“Be not so mad!” said Zicci. “Hark! do you hear the neigh of my steed? It is an alarm that warns us of the approaching peril. Haste, or you are lost.”
“Why do you care for me?” said the girl, bitterly. “Thou hast read my heart; thou knowest that I would fly with thee to the end of the world, if I were but sure of thy love; that all sacrifice of womanhood’s repute were sweet to me, if regarded as the proof and seal of affection. But to be bound beneath the weight of a cold obligation; to be the beggar on the eyes of Indifference; to throw myself on one who loves me not,—that were indeed the vilest sin of my sex. Ah! Zicci, rather let me die.”
She had thrown back her clustering hair from her face as she spoke; and as she now stood, with her arms drooping mournfully, and her hands clasped together with the proud bitterness of her wayward spirit, giving new zest and charm to her singular beauty, it was impossible to conceive a sight more irresistible to the senses and the heart.
“Tempt me not to thine own danger, perhaps destruction,” exclaimed Zicci, in faltering accents; “thou canst not dream of what thou wouldest demand.
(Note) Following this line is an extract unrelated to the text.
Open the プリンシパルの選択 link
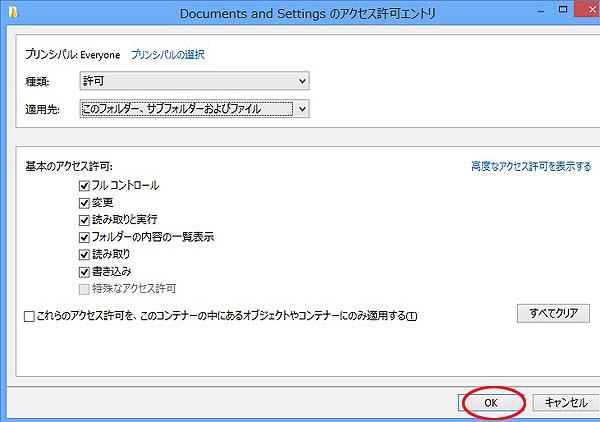600x422 pixels. 174,54
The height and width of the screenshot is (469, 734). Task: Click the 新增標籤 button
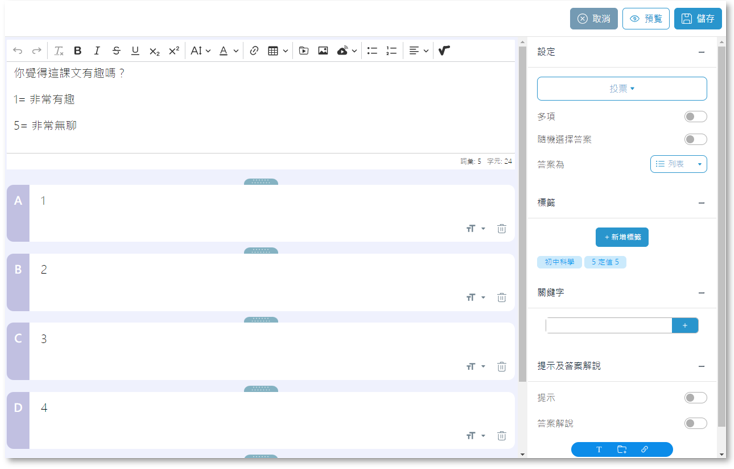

Come,” and, advancing, he wound his arm round her waist, “come, Isabel! Believe at least in my friendship, my protection—”
“And not thy love,” said the Italian, turning on him her hurried and reproachful eyes. Those eyes met his, and he could not withdraw from the charm of their gaze. He felt her heart throbbing beneath his own; her breath came warm upon his cheek. He trembled,—he, the lofty, the mysterious Zicci,—who seemed to stand aloof from his race. With a deep and burning sigh he murmured, “Isabel, I love thee!” That beautiful face, bathed in blushes, drooped upon his bosom; and as he bent down, his lips sought the rosy mouth,—a long and burning kiss. Danger, life, the world were forgotten! Suddenly Zicci tore himself from her.
“Oh! what have I said? It is gone,—my power to preserve thee, to guard thee, to foresee the storm in thy skies, is gone forever. No matter! Haste, haste; and may love supply the loss of prophecy and power!”
Isabel hesitated no more. She threw her mantle over her shoulders and gathered up her dishevelled hair; a moment, and she was prepared,—when a sudden crash was heard in the inner room.
“Too late!—fool that I was—too late!” cried Zicci, in a sharp tone of agony as he hurried to the outer door. He opened it, only to be borne back by the press of armed men.
Behind, before, escape was cut off. The room literally swarmed with the followers of the ravisher, masked, mailed, armed to the teeth.
Isabel was already in the grasp of two of the myrmidons; her shriek smote the ear of Zicci. He sprang forward, and Isabel heard his wild cry in a foreign tongue,—the gleam, the clash of swords. She lost her senses; and when she recovered, she found herself gagged, and in a carriage that was driven rapidly, by the side of a masked and motionless figure. The carriage stopped at the portals of a gloomy mansion. The gates opened noiselessly, a broad flight of steps, brilliantly illumined, was before her,—she was in the palace of the Prince di—.